Records request from Kasper could have cost nearly $440,000, required half-million papers
BISMARCK – A broad-ranging open records request by state Rep. Jim Kasper would have required gathering a half-million documents and cost $437,411 if the lawmaker had followed through, according to estimates by the Department of Public Instruction.
In addition, the Fargo Republican made an unusual request by email Jan. 24, calling on DPI spokesman Dale Wetzel to carbon-copy Kasper on all emails to and from lawmakers and other officials about North Dakota’s version of Common Core education standards. A few days later, Kasper dropped his request.

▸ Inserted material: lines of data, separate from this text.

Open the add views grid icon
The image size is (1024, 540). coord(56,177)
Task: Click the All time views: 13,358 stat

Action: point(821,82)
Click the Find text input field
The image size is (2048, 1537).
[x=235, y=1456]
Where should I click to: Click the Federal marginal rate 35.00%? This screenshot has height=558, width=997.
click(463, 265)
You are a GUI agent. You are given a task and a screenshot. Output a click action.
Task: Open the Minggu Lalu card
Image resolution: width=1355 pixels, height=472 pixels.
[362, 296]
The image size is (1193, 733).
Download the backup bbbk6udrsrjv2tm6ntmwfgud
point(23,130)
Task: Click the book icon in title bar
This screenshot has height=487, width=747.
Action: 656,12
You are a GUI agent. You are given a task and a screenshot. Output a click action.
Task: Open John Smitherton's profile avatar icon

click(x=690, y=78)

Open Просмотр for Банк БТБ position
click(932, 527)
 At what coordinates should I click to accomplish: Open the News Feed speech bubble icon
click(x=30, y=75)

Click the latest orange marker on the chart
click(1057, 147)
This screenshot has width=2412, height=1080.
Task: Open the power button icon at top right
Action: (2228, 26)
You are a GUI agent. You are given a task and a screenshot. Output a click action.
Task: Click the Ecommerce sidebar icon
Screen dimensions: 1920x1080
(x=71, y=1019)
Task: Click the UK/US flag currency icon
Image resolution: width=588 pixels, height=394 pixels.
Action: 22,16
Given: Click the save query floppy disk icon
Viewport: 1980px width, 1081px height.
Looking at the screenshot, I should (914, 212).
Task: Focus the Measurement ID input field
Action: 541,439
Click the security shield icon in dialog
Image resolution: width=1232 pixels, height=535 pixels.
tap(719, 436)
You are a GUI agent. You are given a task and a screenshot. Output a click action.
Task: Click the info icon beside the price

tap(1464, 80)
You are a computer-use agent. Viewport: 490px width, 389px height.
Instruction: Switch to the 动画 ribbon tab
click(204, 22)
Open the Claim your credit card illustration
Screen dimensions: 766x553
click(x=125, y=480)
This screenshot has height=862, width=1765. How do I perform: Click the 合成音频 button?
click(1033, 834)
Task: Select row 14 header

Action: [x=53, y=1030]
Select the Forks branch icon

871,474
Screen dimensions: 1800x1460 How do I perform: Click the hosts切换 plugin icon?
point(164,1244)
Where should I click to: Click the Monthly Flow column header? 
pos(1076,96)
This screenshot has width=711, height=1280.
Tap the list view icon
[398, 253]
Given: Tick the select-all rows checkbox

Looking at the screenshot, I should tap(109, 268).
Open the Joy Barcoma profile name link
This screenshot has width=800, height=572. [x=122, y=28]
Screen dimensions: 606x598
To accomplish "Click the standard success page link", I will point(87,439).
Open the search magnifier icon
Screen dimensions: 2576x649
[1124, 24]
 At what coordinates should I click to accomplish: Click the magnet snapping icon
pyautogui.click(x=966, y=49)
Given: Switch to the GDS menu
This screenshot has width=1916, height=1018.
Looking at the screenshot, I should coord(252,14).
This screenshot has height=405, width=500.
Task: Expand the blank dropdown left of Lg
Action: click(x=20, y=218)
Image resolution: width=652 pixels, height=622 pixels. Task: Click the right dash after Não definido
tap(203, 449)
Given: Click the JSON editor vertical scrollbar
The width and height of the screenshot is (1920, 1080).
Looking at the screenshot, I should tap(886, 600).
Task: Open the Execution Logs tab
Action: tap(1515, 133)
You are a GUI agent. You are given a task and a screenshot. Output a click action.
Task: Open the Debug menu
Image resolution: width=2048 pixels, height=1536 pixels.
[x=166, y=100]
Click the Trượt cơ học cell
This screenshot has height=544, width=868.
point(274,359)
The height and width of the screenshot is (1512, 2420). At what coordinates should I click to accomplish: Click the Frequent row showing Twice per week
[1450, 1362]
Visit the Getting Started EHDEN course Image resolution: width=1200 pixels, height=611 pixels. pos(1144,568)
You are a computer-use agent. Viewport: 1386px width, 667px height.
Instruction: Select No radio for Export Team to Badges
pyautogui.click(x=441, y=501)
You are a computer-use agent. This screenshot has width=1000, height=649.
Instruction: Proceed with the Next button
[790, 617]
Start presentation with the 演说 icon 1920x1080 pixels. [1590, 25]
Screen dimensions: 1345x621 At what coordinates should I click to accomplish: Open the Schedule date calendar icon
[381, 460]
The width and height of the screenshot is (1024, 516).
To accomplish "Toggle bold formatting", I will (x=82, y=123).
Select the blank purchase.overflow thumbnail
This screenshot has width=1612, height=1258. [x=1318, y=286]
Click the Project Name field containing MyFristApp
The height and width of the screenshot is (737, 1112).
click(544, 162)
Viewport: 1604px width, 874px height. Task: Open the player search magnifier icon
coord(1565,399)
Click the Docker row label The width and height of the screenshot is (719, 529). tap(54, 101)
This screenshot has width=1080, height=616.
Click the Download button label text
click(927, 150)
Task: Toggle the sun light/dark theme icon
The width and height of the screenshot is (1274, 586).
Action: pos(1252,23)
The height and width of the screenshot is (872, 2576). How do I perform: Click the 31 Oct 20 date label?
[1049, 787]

The open records cost estimate and Kasper’s emails to DPI officials were obtained by The Forum in an open records request.The cost estimate was found in a Jan. 23 email answering a request for information by Sen. Tim Flakoll, R-Fargo, seeking the itemized cost estimates gathered by DPI for Kasper’s records requests made from Dec. 15, 2014, to Jan. 14. They are:
- $284,550 for professional fees to redact about 500,000 sheets of paper or documents at $56.91 per hour.
- $28,861 for 700 hours of search time by DPI employees at an average salary (with benefits) of $41.23.
- $95,250 to provide about 381,000 copies of electronic documents at 25 cents per page.
- $28,750 for about 115,000 paper copies at 25 cents per sheet.
Flakoll is chief sponsor of Senate Bill 2222, which would end anonymous open records requests by lawmakers, and put a $5,000 cap in a biennium on information requests lawmakers could make without being charged. After that, lawmakers would have to call on legislative management to have the Legislative Council seek the information without cost.
‘It’s news to me’
Kasper said Friday that the price tag on his original DPI requests hadn’t been shared with him.
“It’s news to me. I hadn’t heard a dollar amount,” he said. “They indicated it would be quite costly and quite time-consuming.”
Kasper said cost worries brought up by DPI officials got him to agree to withdraw the records requests in return for getting more specific requests for information filled.
“I certainly don’t have any intention of having any agency spend that kind of money,” he said. “But at the same token, we have the right to get information from agencies that are important.”
Kasper, R-Fargo, in December made a number of sweeping open records requests to Superintendent of Public Instruction Kirsten Baesler and Wetzel for information on the state’s development of its version of Common Core K-12 education standards.
Kasper, an avowed opponent of Common Core, calls it an attempt by the federal government and the Obama administration to control North Dakota’s education system and gather private data.
A Dec. 17 email from Kasper to Baesler included 26 separate open records requests seeking all communications between private, federal and state entities and DPI starting in most cases on Jan 1, 2009, through Dec. 17 – nearly six years.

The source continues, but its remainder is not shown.